Où l’atteignait, porté par quelque souffle,
Un parfum indéfinissable. Etait-ce
Le laurier rose, dont la feuille est empoisonnée ?
Sinon quel souvenir, ou quel désir
Aurait meublé les couches de lumière déclinante,
Et l’espace qui était en elle ce miroir
Obscurci, ce point de fuite, une heure
Avec de légers nuages sur le ciel pâle ?
Un moment du monde aurait passé :
« Reprendre le chemin qui me ramène
Vers ce lieu de moi-même où tout s’apaise
Et s’équilibre, est-ce tellement difficile
Mère mauvaise ? Et me fondre dans ce qui m’appelait :
La nuit accueillante où le corps ne vieillit pas. »
(Légendaire – Soleil en mémoire – 2002 – Le corps d’Eurydice)
« … son refus de toute forme mimant trop exactement,
transparence trompeuse, le cheminement de la pensée,
pour rencontrer ce qui ne parle pas,
comme lumière et silence que le langage
en vain assaille »
Ruissellerait de lui l’aérienne rivière,
Une âme seulement, de métal et d’ivoire,
Notes éparses, comme l’expression du désir,
Comme là-bas les nuages dans les vitres …

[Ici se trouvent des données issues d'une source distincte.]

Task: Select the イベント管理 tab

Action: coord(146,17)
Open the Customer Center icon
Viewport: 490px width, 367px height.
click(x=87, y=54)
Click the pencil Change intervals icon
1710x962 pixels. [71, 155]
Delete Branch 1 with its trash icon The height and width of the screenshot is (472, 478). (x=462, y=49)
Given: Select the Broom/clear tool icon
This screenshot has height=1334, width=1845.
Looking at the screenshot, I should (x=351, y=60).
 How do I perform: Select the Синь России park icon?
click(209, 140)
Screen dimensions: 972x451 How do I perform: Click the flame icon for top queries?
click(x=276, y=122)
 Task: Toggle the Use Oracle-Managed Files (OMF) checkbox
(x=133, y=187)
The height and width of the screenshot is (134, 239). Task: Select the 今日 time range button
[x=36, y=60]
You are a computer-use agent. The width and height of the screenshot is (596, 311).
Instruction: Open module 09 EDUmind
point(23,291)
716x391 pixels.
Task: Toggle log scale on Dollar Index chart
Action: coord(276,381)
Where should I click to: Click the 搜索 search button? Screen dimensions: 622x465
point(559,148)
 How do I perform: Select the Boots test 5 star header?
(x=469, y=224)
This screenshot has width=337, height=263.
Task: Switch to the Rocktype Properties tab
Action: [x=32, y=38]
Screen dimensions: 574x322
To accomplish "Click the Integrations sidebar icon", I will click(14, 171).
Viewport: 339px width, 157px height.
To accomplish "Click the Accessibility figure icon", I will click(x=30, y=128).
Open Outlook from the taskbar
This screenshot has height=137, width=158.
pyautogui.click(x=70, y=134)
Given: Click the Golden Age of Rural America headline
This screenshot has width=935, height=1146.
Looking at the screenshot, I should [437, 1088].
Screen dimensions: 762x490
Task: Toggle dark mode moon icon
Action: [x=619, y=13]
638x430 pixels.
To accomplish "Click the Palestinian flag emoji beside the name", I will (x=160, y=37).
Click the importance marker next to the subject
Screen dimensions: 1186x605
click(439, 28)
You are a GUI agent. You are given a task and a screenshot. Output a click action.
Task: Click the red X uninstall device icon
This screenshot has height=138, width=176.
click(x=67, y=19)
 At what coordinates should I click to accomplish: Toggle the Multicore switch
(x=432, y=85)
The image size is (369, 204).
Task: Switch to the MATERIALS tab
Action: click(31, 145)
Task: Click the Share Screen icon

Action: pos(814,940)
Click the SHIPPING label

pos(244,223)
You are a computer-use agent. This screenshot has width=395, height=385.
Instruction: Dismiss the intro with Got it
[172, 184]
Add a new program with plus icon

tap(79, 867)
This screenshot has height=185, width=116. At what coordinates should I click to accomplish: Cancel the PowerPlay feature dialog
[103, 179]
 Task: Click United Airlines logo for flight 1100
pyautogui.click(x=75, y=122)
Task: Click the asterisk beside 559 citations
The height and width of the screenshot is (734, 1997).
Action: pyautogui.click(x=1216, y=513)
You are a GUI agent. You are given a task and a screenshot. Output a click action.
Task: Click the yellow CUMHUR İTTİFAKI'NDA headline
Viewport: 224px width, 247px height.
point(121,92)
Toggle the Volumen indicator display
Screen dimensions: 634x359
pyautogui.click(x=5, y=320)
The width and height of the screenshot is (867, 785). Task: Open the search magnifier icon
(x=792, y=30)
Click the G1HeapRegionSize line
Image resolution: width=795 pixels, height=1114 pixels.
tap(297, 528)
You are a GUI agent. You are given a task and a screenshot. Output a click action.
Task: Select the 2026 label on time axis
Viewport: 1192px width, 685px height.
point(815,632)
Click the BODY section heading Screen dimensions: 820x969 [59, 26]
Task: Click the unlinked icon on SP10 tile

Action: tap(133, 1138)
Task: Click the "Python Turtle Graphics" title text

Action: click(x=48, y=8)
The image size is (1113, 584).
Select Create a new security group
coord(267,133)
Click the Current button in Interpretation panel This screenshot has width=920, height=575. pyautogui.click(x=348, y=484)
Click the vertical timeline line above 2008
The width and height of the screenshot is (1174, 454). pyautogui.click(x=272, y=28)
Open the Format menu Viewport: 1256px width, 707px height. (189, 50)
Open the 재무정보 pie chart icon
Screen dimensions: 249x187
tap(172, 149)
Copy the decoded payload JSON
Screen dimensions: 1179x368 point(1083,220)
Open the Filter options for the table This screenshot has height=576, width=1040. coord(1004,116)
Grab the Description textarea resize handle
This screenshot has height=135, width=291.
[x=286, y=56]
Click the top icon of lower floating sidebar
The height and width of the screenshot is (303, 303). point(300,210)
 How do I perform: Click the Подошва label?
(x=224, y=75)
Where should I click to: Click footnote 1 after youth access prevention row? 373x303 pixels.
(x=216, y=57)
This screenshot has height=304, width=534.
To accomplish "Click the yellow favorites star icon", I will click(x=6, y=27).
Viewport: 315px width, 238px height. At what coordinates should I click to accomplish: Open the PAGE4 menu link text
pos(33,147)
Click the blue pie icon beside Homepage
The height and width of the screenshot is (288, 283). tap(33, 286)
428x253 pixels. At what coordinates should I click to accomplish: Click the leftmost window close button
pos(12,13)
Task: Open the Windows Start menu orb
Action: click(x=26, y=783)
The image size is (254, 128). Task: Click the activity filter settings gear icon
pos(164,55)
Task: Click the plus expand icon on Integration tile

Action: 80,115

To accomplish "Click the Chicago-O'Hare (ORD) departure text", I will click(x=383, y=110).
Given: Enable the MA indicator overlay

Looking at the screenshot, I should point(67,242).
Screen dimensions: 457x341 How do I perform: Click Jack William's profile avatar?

Mais celui qui fait voir à l’oreille
La lumière en phrases dans les arbres,
Avec le vent plus clair fait entendre
La couleur, pour que la voix
Cascade plus librement. Celui qui prononce,
Est disparu, sa tâche était de disparaître.
(Légendaire – D’où pas même la voix – 2005 -)
« … et pareillement d’un discours favorisant par trop
les effusions du cœur, le pathos romantique analogue
en cela, au discours littéraire, lui préférant
cet entrelacs d’éclairs, cette source
de l’oreille et de l’œil »
Lèvres desquelles s’approcherait
Le poème, on promènerait ses lèvres
Ses mains de paroles sur des fleurs inconnues
Oubliées. On entendrait ces mesures,
Parcelles de mélancolie d’enfance,
Debussy dans les arbres … Quelque chose
Qui se prononce à même
La déchirure musicale, la promenade
Des émotions. A même le silence peut-être,
Qui traverse le gisement des mots.
(Légendaire – D’où pas même la voix – 2005 -)
Note : Comme nous l’écrivions à propos de Pascal Commère ( voir ici le billet : Passage d’un dix corps … ) où nous rendions compte de son anthologie personnelle : « Des laines qui éclairent », celle de Claude Adelen manifeste aussi ce désir et cette volonté de tenir, « de se tenir » et de faire le point d’une aventure d’écriture et d’humanité. Une lutte de tous les instants contre la dispersion mais à l’intérieur de la dispersion. Fenêtres déchirées, filets jetés sur le monde et l’homme au monde. Le parcours d’un visage et de musiques dans les arbres. L’anthologie personnelle est justement ce qui permet ce rassemblement, espace et temps.